**TASK INSTRUCTIONS:**
1) Set down the part of the NSA and tech companies article below that runs between "Rajesh De, the" and "across the internet.", inclusive.
2) Pick up the article on the NSA and tech companies, found below, where it stops and carry it on.
======== EXTRACTED TEXT ========
Microsoft, Google, Apple,Yahoo, Facebook and AOL all claimed they did not know that the access they provided led to the NSA trawling their clients’ and customers’ data. But while they may not have liked it, they certainly knew all about it according to the NSA’s chief legal counsel. It would seem that these large technology companies all cooperated – even if reluctantly – and were complicit in the NSA’s indiscriminate data gathering.

It seems they have all been protesting too much as they have tried to build up their facade of innocence.

The Guardian: 

The senior lawyer for the National Security Agency stated unequivocally on Wednesday that US technology companies were fully aware of the surveillance agency’s widespread collection of data, contradicting month of angry denials from the firms. 

Rajesh De, the NSA general counsel, said all communications content and associated metadata harvested by the NSA under a 2008 surveillance law occurred with the knowledge of the companies – both for the internet collection program known as Prism and for the so-called “upstream” collection of communications moving across the internet.

Asked during at a Wednesday hearing of the US government’s institutional privacy watchdog if collection under the law, known as Section 702 or the Fisa Amendments Act, occurred with the “full knowledge and assistance of any company from which information is obtained,” De replied: “Yes.”

……. The NSA’s Wednesday comments contradicting the tech companies about the firms’ knowledge of Prism risk entrenching tensions with the firms NSA relies on for an effort that Robert Litt, general counsel for the director of national intelligence, told the board was “one of the most valuable collection tools that we have.”
======== SUPPLIED RECORDS ========
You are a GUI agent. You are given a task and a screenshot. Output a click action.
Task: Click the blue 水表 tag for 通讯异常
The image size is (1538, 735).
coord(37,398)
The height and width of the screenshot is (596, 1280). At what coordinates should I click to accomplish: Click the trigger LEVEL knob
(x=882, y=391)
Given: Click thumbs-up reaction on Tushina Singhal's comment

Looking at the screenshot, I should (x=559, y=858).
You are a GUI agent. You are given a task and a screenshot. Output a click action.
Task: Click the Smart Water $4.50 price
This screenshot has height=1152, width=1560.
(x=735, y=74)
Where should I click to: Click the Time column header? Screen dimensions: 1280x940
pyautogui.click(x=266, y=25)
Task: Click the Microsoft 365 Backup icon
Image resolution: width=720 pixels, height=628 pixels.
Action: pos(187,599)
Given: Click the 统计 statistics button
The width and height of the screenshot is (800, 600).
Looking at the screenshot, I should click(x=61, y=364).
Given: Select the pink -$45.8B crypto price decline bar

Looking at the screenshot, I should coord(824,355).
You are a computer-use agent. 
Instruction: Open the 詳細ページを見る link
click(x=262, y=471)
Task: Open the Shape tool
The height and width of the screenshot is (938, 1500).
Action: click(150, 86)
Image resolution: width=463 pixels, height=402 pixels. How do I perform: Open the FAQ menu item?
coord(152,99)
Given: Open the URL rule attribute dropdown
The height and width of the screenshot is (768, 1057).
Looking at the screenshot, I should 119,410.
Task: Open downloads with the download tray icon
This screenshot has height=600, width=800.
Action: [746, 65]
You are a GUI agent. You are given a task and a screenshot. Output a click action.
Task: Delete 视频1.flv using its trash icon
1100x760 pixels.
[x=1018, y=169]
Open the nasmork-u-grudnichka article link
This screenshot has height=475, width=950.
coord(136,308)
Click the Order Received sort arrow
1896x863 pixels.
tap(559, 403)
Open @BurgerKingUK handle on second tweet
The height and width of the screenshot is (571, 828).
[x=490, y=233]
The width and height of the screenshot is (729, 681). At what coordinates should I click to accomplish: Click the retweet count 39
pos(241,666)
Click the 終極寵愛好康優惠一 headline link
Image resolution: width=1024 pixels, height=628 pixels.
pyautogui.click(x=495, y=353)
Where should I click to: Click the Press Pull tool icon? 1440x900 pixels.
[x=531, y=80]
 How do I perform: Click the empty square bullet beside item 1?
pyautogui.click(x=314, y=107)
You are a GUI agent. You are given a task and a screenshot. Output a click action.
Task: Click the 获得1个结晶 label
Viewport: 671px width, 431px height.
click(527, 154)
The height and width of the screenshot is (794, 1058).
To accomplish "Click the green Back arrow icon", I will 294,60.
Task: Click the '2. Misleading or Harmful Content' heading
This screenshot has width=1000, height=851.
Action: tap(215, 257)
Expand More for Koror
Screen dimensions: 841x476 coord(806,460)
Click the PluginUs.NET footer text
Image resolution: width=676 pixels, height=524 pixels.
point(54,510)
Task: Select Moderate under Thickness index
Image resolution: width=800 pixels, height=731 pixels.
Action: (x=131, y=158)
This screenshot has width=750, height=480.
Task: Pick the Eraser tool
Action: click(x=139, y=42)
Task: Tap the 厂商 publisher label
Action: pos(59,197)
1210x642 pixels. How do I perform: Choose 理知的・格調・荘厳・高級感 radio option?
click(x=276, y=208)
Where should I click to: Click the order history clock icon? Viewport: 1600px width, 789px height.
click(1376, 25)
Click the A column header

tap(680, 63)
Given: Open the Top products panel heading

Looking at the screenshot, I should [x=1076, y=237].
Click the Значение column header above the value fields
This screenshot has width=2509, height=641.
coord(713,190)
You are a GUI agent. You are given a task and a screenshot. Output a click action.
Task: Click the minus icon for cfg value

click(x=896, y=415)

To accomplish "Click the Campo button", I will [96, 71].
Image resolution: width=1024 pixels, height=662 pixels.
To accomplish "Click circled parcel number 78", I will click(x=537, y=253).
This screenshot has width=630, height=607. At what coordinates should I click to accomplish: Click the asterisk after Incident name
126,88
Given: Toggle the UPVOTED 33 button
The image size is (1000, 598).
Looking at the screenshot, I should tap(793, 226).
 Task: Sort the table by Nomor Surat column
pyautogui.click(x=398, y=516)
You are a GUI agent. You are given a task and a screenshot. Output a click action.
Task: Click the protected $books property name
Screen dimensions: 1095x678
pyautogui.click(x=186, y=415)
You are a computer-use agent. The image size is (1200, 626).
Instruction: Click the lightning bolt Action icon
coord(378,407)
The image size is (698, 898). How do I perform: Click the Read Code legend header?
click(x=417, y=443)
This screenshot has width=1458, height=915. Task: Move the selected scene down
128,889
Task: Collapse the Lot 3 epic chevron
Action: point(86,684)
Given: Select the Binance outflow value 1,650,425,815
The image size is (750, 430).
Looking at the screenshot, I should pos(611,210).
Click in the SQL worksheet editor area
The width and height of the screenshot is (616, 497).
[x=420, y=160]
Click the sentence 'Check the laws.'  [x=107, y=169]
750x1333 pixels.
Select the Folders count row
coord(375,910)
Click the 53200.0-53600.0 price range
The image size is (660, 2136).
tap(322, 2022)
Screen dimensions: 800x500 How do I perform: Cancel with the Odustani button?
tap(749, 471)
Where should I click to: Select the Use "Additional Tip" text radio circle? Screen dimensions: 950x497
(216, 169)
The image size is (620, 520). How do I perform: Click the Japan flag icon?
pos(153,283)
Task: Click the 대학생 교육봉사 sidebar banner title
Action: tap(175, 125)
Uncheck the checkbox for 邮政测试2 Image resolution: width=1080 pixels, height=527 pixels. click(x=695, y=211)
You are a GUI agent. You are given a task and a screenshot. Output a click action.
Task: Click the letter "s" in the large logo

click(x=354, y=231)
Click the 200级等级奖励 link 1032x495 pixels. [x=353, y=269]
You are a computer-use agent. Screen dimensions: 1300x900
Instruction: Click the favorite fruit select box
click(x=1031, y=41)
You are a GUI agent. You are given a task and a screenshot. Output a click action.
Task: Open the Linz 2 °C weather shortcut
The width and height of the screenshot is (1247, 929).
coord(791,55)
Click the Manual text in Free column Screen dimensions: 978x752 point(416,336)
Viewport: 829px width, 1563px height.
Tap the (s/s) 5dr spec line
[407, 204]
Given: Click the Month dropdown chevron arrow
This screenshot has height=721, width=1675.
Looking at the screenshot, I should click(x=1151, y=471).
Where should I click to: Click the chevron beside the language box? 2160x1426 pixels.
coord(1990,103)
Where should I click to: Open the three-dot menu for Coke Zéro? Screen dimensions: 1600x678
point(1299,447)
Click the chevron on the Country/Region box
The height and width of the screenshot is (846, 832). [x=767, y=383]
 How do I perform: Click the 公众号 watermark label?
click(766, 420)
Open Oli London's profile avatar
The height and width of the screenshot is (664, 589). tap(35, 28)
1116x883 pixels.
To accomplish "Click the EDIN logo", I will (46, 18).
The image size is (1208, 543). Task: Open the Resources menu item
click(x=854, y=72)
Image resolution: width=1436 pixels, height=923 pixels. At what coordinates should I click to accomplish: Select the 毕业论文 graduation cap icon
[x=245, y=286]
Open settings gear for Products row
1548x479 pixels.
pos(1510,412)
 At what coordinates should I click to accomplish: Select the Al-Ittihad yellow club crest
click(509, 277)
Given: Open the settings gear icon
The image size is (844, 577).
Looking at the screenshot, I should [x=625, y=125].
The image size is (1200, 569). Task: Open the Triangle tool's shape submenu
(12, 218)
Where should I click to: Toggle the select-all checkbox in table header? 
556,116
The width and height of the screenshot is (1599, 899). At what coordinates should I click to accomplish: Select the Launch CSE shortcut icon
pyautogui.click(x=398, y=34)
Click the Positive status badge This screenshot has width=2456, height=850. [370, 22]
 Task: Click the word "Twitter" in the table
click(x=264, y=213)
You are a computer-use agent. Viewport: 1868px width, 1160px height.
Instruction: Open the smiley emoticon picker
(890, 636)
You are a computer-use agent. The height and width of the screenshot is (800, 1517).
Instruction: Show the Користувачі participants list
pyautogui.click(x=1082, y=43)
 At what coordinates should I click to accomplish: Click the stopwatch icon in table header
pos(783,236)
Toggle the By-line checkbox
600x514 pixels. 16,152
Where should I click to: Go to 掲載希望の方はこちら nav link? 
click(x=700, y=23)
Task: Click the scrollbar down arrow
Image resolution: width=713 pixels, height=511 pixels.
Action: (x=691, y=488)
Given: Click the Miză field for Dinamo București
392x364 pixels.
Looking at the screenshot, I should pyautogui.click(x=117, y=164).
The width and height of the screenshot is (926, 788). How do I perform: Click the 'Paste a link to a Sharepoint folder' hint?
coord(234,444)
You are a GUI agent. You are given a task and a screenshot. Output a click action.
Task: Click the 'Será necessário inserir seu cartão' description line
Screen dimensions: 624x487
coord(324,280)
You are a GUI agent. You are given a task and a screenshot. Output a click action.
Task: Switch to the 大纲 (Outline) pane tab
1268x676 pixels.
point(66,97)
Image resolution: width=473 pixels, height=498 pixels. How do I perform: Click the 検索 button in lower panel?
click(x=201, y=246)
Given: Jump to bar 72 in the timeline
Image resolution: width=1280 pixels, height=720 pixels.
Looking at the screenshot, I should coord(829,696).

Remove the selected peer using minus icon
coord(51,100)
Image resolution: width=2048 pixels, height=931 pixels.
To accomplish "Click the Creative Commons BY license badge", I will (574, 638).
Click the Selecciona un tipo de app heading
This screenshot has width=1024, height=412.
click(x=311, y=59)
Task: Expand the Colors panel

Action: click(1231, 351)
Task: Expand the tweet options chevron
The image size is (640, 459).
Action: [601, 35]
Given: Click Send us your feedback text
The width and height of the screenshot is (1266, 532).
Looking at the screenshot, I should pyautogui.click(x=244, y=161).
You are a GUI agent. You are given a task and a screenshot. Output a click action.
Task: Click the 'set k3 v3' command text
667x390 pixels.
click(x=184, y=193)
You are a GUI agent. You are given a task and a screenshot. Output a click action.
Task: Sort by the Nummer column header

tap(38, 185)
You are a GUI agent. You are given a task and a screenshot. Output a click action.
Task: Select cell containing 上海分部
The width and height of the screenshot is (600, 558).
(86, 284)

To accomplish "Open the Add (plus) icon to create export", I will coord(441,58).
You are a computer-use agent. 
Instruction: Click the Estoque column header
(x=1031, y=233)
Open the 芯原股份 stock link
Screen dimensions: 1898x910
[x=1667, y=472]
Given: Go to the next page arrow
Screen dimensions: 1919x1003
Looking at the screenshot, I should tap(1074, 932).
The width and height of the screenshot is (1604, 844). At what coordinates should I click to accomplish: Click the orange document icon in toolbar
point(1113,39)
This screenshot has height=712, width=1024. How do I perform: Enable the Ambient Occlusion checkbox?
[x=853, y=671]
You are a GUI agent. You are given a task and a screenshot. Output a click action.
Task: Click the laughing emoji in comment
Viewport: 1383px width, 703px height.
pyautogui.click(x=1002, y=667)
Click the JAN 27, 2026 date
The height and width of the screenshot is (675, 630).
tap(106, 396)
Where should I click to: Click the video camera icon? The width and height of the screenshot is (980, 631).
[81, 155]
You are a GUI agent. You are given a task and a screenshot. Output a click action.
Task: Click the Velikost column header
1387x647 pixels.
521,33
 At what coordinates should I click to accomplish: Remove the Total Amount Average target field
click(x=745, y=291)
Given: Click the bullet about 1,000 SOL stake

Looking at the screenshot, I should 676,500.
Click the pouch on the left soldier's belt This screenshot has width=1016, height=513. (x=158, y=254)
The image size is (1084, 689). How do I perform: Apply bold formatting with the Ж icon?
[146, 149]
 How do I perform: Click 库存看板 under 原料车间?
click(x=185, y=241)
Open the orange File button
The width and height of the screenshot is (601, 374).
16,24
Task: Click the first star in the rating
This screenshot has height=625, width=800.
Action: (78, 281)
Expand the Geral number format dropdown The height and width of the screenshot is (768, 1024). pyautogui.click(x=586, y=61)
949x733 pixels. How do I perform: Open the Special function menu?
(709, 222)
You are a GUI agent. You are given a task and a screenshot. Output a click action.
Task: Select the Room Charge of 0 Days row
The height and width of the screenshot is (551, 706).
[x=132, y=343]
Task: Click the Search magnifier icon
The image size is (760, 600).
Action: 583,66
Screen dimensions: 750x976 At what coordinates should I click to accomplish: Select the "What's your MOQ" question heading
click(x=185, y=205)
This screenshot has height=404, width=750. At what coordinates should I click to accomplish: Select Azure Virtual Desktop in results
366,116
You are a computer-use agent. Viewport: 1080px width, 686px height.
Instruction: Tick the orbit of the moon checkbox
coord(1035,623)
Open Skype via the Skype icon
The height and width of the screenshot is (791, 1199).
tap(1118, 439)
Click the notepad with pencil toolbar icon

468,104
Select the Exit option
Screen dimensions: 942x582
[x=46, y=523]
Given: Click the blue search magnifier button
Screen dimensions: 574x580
========
**RESULTS OF THE TASKS:**
1)
Rajesh De, the NSA general counsel, said all communications content and associated metadata harvested by the NSA under a 2008 surveillance law occurred with the knowledge of the companies – both for the internet collection program known as Prism and for the so-called “upstream” collection of communications moving across the internet.

2)
“All 702 collection is pursuant to court directives, so they have to know,” De reiterated to the Guardian.

The technology giants do not really believe in the privacy of their clients. They have been complicit all along in the NSA’s data trawling exercises and have put up – in reality – very little resistance. And all their protests of innocence and reluctance and resistance are merely a public relations exercise.

As the Jungle Drum reported in December last year:

Let’s start with Gates and MS, which allowed the NSA to access every 9x series OS via a backdoor tailored especially for the purpose — that much is verified. Then we have master data censor and exploiter Eric Schmidt of Google, who has been a regular attendee at Bilderberg meetings over the past few years — for those unaware, the shadowy Bilderberg group of mega wealthy business people, bankers, media magnates, monarchs and strategically placed people of influence, hold annual meetings where ‘they’ outline future directions for the world — and you thought your elected puppets represented you and made all the decisions!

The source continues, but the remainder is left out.